DentalSlim was also offered as an alternative to weight loss surgery such as bariatric surgery and maxillofacial surgeries of the 1970s and 80s, which brought suffocation risks, mental health issues, and other health issues.
Chelsea Kronengold, assistant communications director for the National Eating Disorders Association, told the Washington Post that DentalSlim was “barbaric.” Christy Harrison, a registered nutritionist, told lifestyle website Shape that “there is no reason to put people of any size on such a restrictive diet,” and that the device is a “recipe for disrupted eating, weight cycles and weight stigma.” .
“I think researchers and practitioners continue to promote diets and restrictive practices like this because diet culture has convinced them that weight loss by whatever means is preferable to higher weight,” Harrison told Shape.
Research on the weight loss device was published in the British Dental Journal in a study of seven people. Within two weeks, the participants lost weight, but reported problems pronouncing some words and “only occasionally” felt embarrassed. They also stated that “life in general was less satisfying,” but the researchers concluded that those who completed the study were “more motivated to continue their weight loss journey”.
In the study, the authors say that the main obstacle to successful weight loss with nutritional advice and restriction is “poor patient adherence”. DentalSlim solves this problem as people are forced to hold on while their jaws are screwed shut.

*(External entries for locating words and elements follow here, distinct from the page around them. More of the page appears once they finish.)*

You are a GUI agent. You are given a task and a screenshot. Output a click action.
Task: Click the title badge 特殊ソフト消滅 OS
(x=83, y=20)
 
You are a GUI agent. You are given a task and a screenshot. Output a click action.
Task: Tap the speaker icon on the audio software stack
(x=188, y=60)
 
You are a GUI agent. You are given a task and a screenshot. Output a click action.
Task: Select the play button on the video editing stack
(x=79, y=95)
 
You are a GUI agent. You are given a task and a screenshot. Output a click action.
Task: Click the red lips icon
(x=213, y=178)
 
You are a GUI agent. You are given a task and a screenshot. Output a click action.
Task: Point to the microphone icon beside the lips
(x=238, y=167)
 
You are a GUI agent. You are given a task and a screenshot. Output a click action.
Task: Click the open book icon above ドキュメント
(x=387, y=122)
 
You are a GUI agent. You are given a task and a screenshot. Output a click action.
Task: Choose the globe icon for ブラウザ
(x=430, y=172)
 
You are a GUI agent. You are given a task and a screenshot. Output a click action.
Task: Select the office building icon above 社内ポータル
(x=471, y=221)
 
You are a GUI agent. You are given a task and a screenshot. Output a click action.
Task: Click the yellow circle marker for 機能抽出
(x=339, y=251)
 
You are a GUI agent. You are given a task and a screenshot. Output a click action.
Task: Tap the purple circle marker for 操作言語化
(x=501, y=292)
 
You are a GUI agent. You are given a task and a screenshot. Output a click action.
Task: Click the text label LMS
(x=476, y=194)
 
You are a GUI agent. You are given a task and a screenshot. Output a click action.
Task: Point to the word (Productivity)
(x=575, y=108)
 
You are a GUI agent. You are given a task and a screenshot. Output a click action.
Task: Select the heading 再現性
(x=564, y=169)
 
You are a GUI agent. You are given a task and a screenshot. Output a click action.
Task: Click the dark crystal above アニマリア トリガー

It is well established in nutritional research that people who go on a diet tend to lose weight in the short term and gain it back over time. Even in the DentalSlim study, where participants lost weight, they regained weight every two weeks after removing the device. Nor does the study go into how a closed mouth would affect increased oxygen demands for exercise, which is a proven method of controlling weight loss.
In addition to its oppressive nature, this new weight loss device might be one to be given away as it is theof factors that contribute to weight loss and weight gain. The DentalSlim simply takes it with you .
When trying to lose weight, making sustainable, long-term changes in your exercise and eating habits remains the best route.
The information contained in this article is for educational and informational purposes only and is not intended as health or medical advice. Always contact a doctor or other qualified health care provider with questions about a medical condition or health goals.